Hace poco logré hacerle un espacio a mi biblioteca personal. Antes toda la casa era una biblioteca y la verdad es que en cualquier momento los libros me iban a matar. Pese a que el nuevo estudio es bastante generoso, la mayoría de los libros no cabe. Para complicar el asunto, un amigo me donó cerca de 500 libros que se suman a los casi 3 mil que poseo.
Cuando postee en las redes que iba a regalar libros, algunos amigos me cuestionaron y criticaron diciendo que uno no regala sus libros, que hay que buscarles una esquina, que siempre hay lugar para los libros, que los organizara, en fin; muy buenos consejos salieron, pero yo no desistí de donar los libros, porque soy de los que piensa que los libros son para los que necesitan leerlos.
Cada uno de mis libros ha pasado por mis manos; pero mentiría si digo que los he leído todos; para ser sincero, debo confesar que la mayoría no los he terminado. Algunos los he logrado llevar hasta la mitad, otros un par de páginas y otros no los he soportado. En cambio, otros los he leído con tanta pasión y gozo que me he propuesto releerlos. De hecho, creo que algunos van para su tercera lectura.
Tomé la decisión de quedarme con aproximadamente 500 libros. Son los libros que voy a releer en la comodidad de mi estudio o en la terraza. Uno de esos libros será el que se abrirá por última vez antes de mi viaje sin retorno. Releer para mí tiene un placer misterioso que va más allá de la satisfacción de la comprensión de lectura.

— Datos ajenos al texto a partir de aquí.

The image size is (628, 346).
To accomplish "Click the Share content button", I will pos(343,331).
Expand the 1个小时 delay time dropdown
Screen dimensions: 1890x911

Creo que existen dos momentos en el encuentro con un libro: el primero es la aproximación al texto por medio de la comprensión de su significado y el segundo es la comprensión del significado de las cosas que encierra. Al segundo solo se llega al momento de volver a leer; es un estado de gracia. Es cuando la humanidad de un libro nos atrapa para siempre.